▶ **Set of tasks**
1/ In the passage about economists and the banking breakdown, where was Queen Elizabeth II visiting when she asked how no one could have foreseen it?
2/ Reproduce the part of the passage about economists and the banking breakdown that starts at "Sunday, September 6th, 2009" and ends at "definitely not excepted.".

*** Given text ***

Sunday, September 6th, 2009

She’s known mainly for being ultra-polite and proper, God bless her, but even Queen Elizabeth II reached the point at the end of last year when she couldn’t restrain herself anymore from asking, while visiting the London School of Economics, “How could no one have foreseen it?” “It,” of course, was the catastrophic banking/financial breakdown that had come to its terrifying climax the previous September – almost one year ago now – and plunged most of the world into grave economic troubles, her own sovereign realm definitely not excepted.

Putting Her Majesty’s query in another form, How did economists get it so wrong? Or, if you like: What were they thinking? Whichever way it is stated, the issue is no doubt a complicated one, not to mention rather embarrassing for that profession of economists from which one might still assume that the best answers might ultimately come. And by now they are coming: the previous two hyper-links, in fact, take you directly to major pieces on the evident failure of modern economics by Paul Krugman (in the New York Times Magazine) and by Francis Fukuyama (together with Seth Colby).

*** End of Given text ***
*** Extracted records ***

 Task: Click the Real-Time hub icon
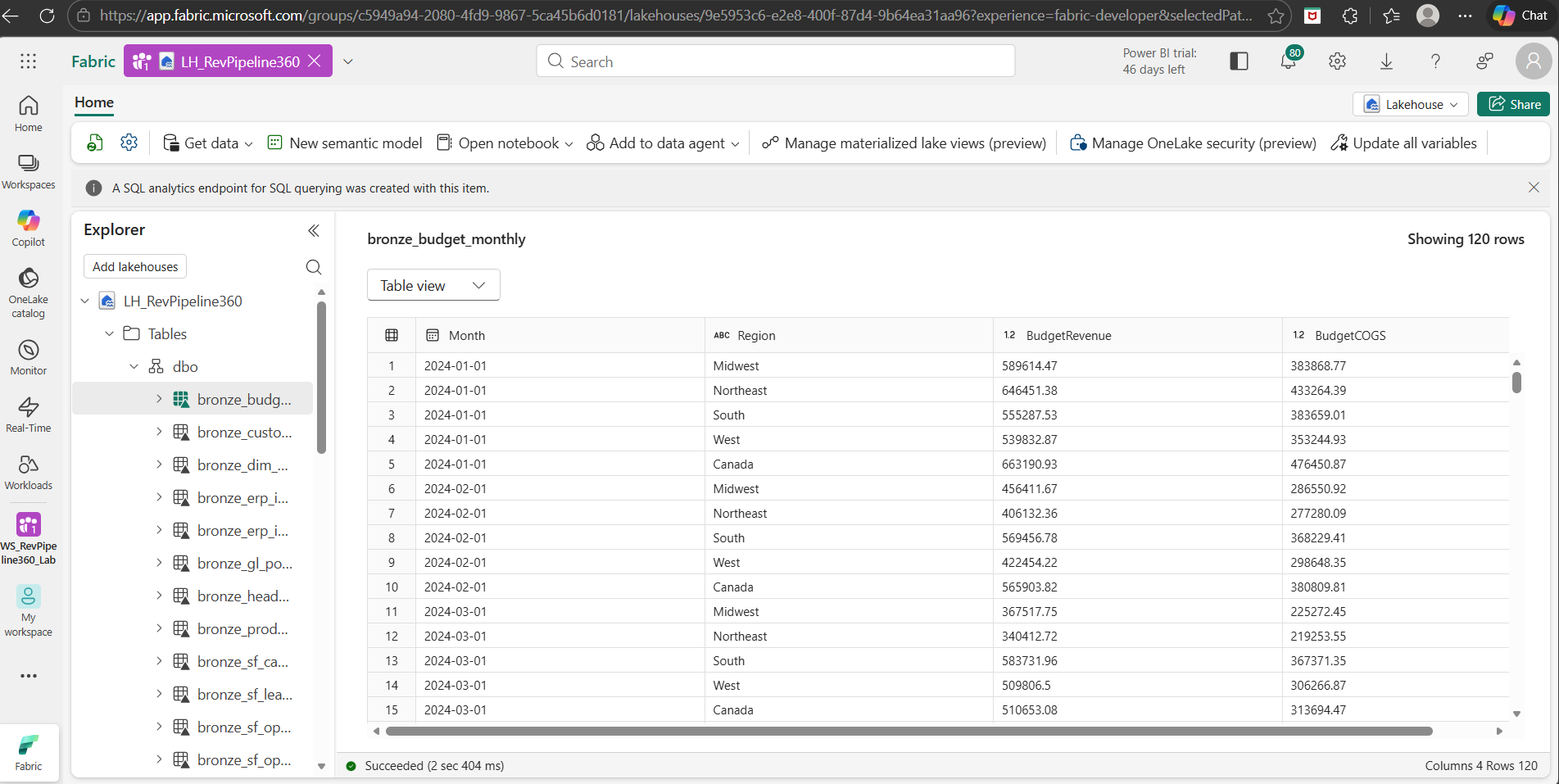click(x=29, y=415)
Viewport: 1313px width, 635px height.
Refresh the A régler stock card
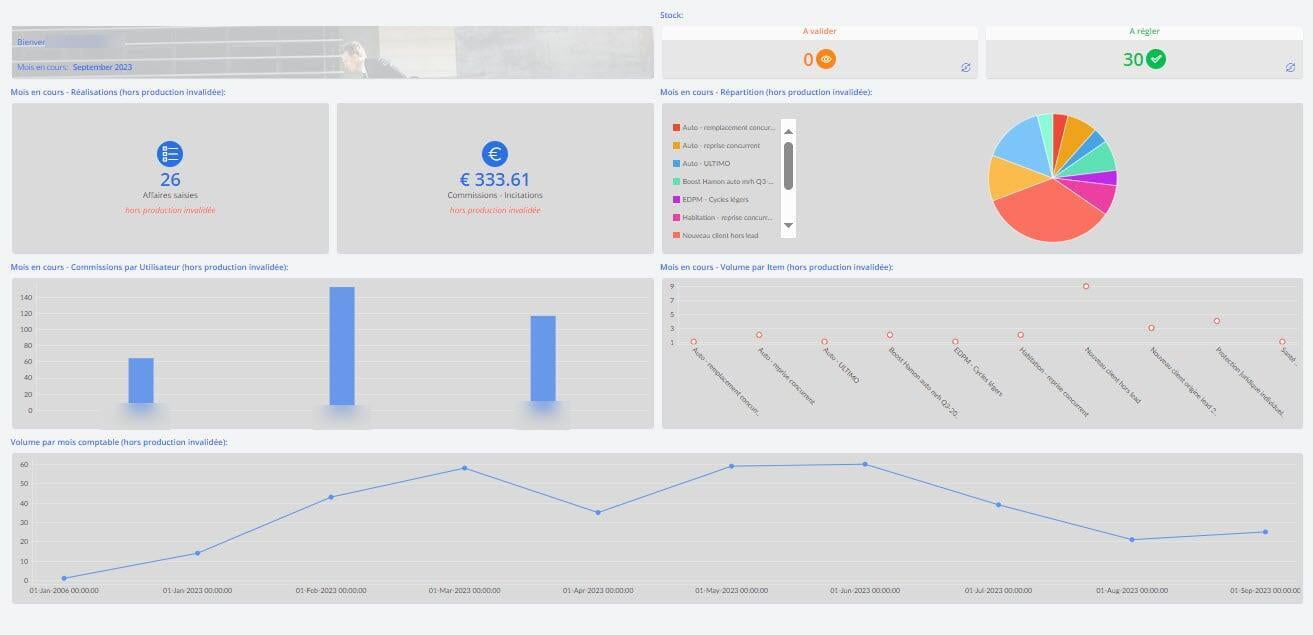(1290, 68)
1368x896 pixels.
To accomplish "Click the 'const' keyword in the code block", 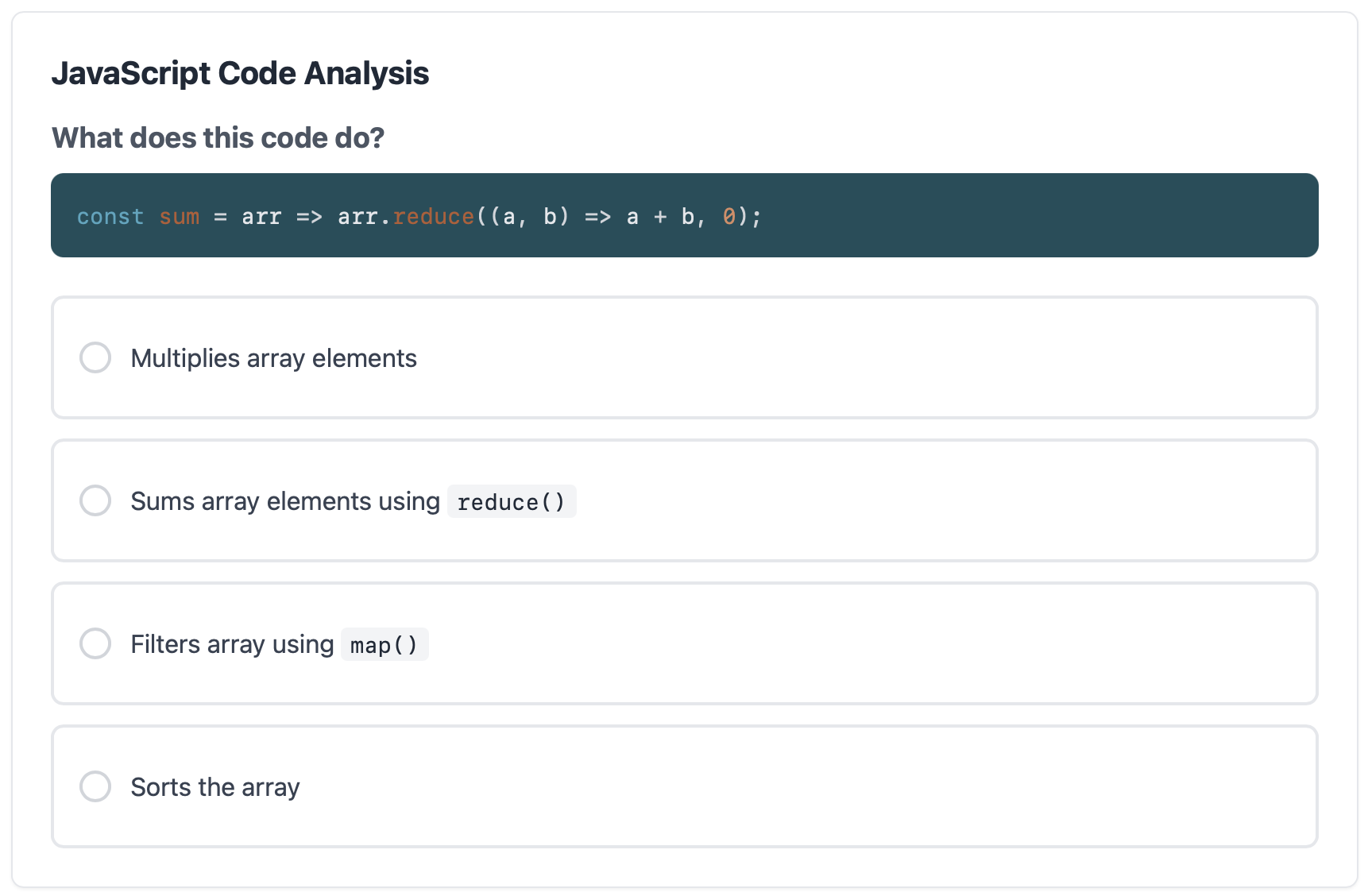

*** End of Extracted records ***

▶ **Task responses**
1/ The London School of Economics.

2/
Sunday, September 6th, 2009

She’s known mainly for being ultra-polite and proper, God bless her, but even Queen Elizabeth II reached the point at the end of last year when she couldn’t restrain herself anymore from asking, while visiting the London School of Economics, “How could no one have foreseen it?” “It,” of course, was the catastrophic banking/financial breakdown that had come to its terrifying climax the previous September – almost one year ago now – and plunged most of the world into grave economic troubles, her own sovereign realm definitely not excepted.